Começo de ano e despedidas

Parte 8 – Guidam Roumdji, 9 de janeiro de 2012

Tempo é uma coisa engraçada. Estamos sempre pensando nas coisas que devemos ou queremos fazer, ou pensando nisto ou naquilo que aconteceu há certo tempo e, quando nos damos conta, ele já passou por nós, deixando lembranças e aprendizado.

Já faz sete meses que estou no Níger, inacreditável, quando cheguei parecia que os nove meses não sairiam nunca dos nove dias, passei por várias situações novas, uma cultura completamente diferente e, problemas, que jamais pensei que teria que enfrentar. Mas, felizmente, para esta missão no Níger, eles enviaram dois pediatras e, todas essas coisas pelas quais passei, eu dividi com a Hannah.

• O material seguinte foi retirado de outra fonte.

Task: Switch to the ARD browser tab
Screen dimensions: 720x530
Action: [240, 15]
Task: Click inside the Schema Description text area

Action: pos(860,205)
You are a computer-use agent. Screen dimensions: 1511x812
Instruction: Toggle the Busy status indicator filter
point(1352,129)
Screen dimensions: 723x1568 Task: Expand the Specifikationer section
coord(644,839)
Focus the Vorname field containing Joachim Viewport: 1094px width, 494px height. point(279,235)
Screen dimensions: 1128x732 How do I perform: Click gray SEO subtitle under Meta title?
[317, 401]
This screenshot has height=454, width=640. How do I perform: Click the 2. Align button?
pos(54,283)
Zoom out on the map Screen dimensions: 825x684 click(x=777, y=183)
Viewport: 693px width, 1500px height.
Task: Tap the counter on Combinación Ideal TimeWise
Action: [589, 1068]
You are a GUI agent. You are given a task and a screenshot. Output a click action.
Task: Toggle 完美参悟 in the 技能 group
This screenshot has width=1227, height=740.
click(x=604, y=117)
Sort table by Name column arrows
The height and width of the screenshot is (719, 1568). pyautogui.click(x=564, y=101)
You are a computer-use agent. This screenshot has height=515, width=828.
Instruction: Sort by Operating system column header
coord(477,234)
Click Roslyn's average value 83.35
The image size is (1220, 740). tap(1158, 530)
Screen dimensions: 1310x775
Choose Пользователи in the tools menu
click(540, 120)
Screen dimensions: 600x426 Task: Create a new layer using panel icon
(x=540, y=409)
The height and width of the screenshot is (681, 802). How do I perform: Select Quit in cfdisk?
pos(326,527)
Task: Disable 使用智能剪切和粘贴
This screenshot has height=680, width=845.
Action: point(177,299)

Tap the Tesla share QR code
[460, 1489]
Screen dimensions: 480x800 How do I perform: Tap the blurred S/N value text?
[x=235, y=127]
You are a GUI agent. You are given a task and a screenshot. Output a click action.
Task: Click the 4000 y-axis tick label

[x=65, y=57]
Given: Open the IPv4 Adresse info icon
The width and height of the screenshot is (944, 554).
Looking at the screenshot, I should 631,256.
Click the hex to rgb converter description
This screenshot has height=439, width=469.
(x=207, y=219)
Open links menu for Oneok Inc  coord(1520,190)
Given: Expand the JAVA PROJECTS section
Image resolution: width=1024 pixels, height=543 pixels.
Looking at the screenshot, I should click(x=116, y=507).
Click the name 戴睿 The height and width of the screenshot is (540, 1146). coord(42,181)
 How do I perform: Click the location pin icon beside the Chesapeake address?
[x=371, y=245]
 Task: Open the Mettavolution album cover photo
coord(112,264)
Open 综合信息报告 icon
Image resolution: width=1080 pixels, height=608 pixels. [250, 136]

Ela chegou duas semanas antes de mim, para uma missão de oito meses, também em sua primeira missão MSF, apesar de já ter feito estágios de pediatria no Quênia e na Tanzânia. Seu francês era tão ruim quanto o meu, enfrentamos as mesmas dificuldades: a língua, descobrir como funciona a vida dentro de MSF, um novo país onde duas mulheres brancas e jovens não são nem um pouco bem aceitas.

Tínhamos funções diferentes mas ajudamos uma a outra, eu aprendi muito com sua experiência em UTI e recém-nascidos. Dividimos frustrações quando víamos crianças morrer todos os dias na época do pico da malária e dividimos trabalho quando tínhamos três crianças por leito internadas.

Felizmente, também demos muita risada, dançamos, trocamos nossas experiências pessoais, fotos, filmes, músicas, cozinhamos. Foi super importante na minha primeira missão ter uma companheira como ela. Ficamos super próximas, o tempo passou super rápido, ela completou seus oito meses de missão e partiu hoje de manhã.

Sabia que seria triste, mas não pensei que fosse sentir tanto, chorei um monte esta manhã. E foi super fofo, porque, ontem ela pediu para o nosso cozinheiro ir ao mercado (não podemos ir, por causa das questões de segurança que não estão as melhores nas últimas semanas) e comprar algumas coisas para levar de lembrança. Entre elas, o que chamamos de “gri-gri”, um colarzinho que as mães colocam nas crianças como amuletos.

Depois que ela foi embora, encontrei na porta do meu quarto um gri-gri, com um raminho das flores do nosso jardim que adoro e com um sabonete que sua mãe fez, enrolado num jornal com um mapa da Alemanha, onde ela assinalou Munique e Berlim, a cidade dos seus pais e onde ela mora atualmente, respectivamente, com um recadinho que sempre terá uma porta aberta.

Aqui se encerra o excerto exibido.